El presidente argentino ha seguido los pasos de Donald Trump
El Gobierno de Javier Milei oficializó este martes la salida de Argentina de la Organización Mundial de la Salud (OMS), marcando un cambio histórico en la estrategia sanitaria del país y distanciándose del modelo globalista que cobró fuerza durante la pandemia de COVID-19.
La confirmación fue realizada por el ministro de Relaciones Exteriores, Pablo Quirno, al cumplirse un año desde que Buenos Aires notificara formalmente a la ONU su intención de abandonar el organismo.

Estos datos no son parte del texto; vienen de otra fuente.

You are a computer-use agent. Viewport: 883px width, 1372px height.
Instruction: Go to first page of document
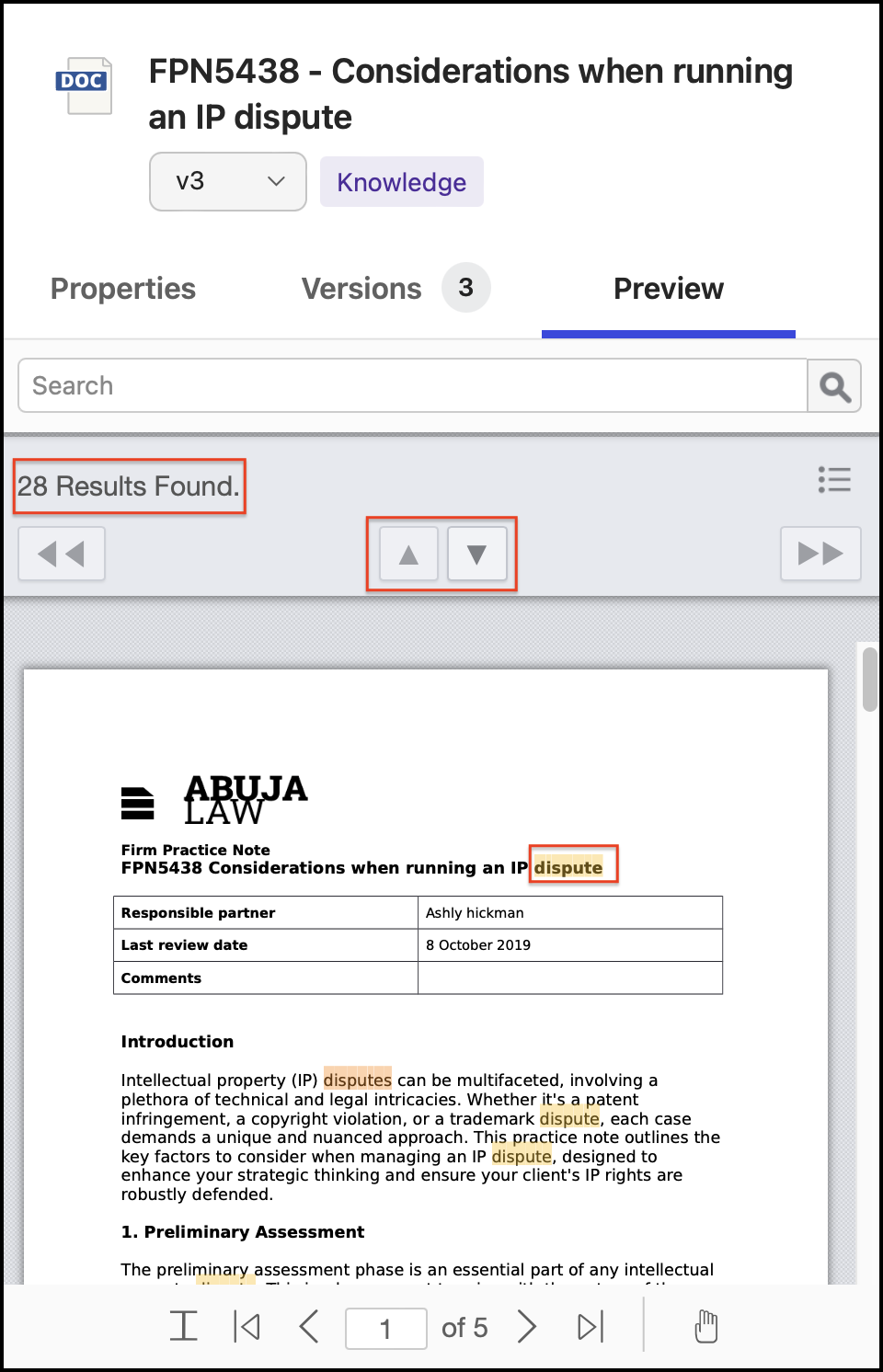247,1327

La medida se fundamenta en “profundas discrepancias” con la gestión internacional de la pandemia y en la defensa de la soberanía sanitaria argentina.
El proceso se inició oficialmente el 17 de marzo de 2025 con una carta enviada al secretario general de la ONU, António Guterres, y, siguiendo las normas del Derecho Internacional, la salida se hizo efectiva un año después de la notificación.

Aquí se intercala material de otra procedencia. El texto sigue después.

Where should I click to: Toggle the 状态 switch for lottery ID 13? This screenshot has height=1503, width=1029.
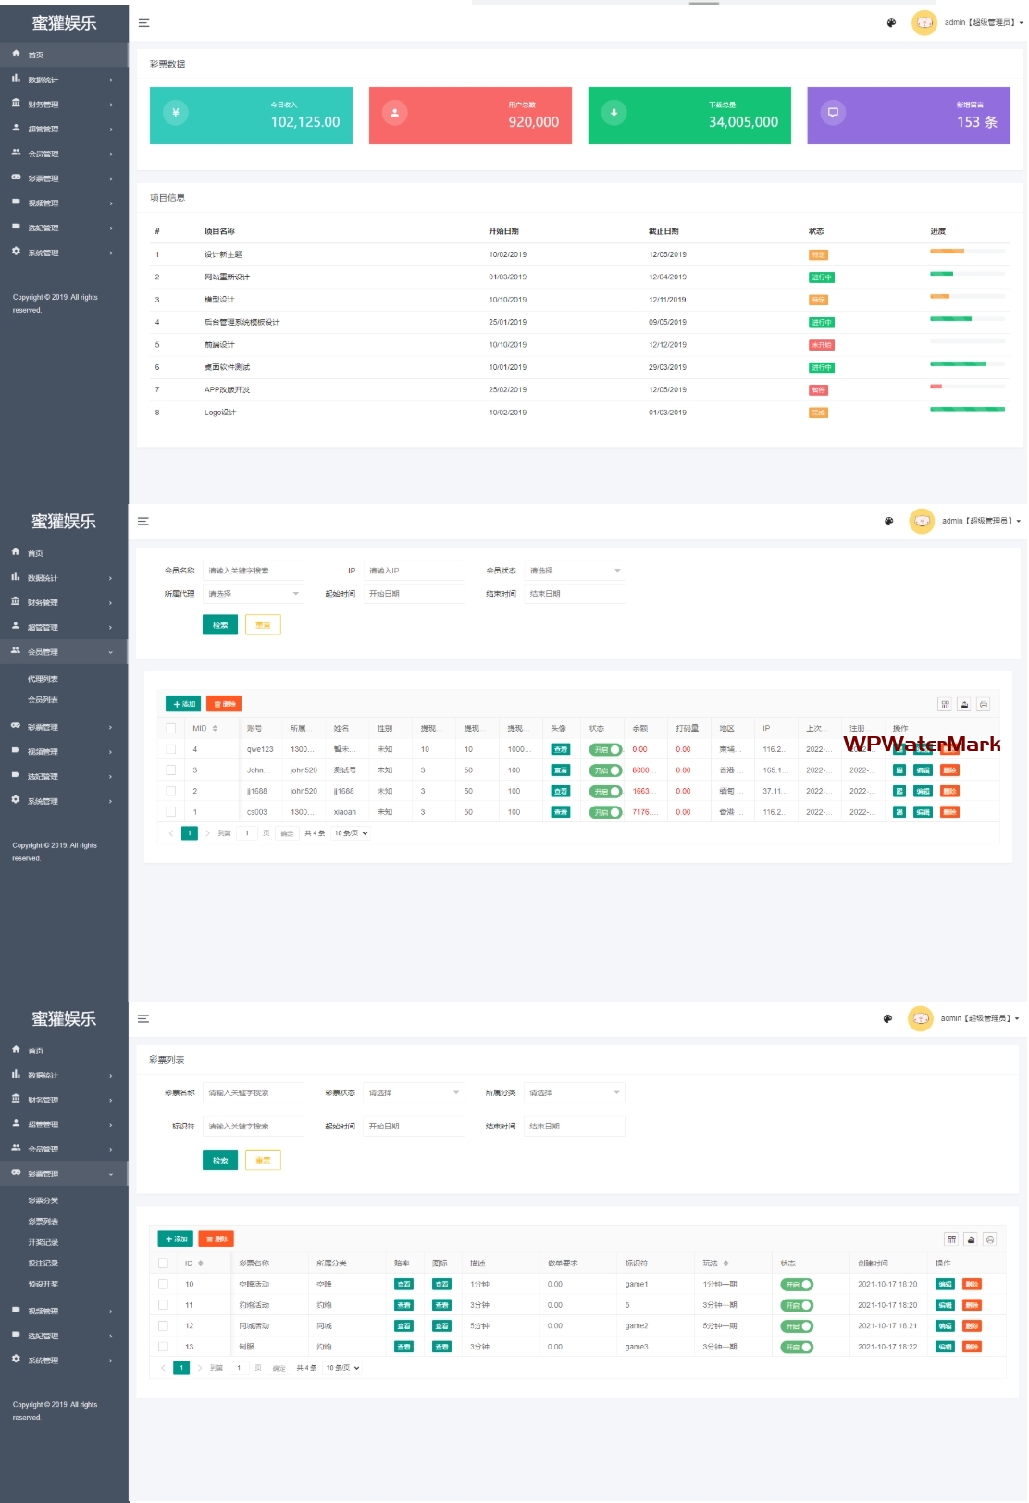(x=797, y=1348)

Desde entonces, la administración de Milei ha defendido la necesidad de que Argentina recupere el control total sobre sus decisiones sanitarias, alejándose de organismos internacionales que, según el Gobierno, promovieron políticas que afectaron negativamente al país durante la crisis del COVID-19.
El propio presidente Milei ha criticado duramente a la OMS, señalando que impulsó una “cuarentena cavernícola” durante el mandato de Alberto Fernández, medidas que, según él, vulneraron libertades fundamentales y sentaron un peligroso precedente de intervención global sobre los estados.
Con esta decisión, Argentina sigue la línea de otras administraciones internacionales que han cuestionado la influencia de organismos supranacionales en las políticas de salud, consolidando la apuesta del Gobierno de Milei por la autonomía y la soberanía sanitaria nacional.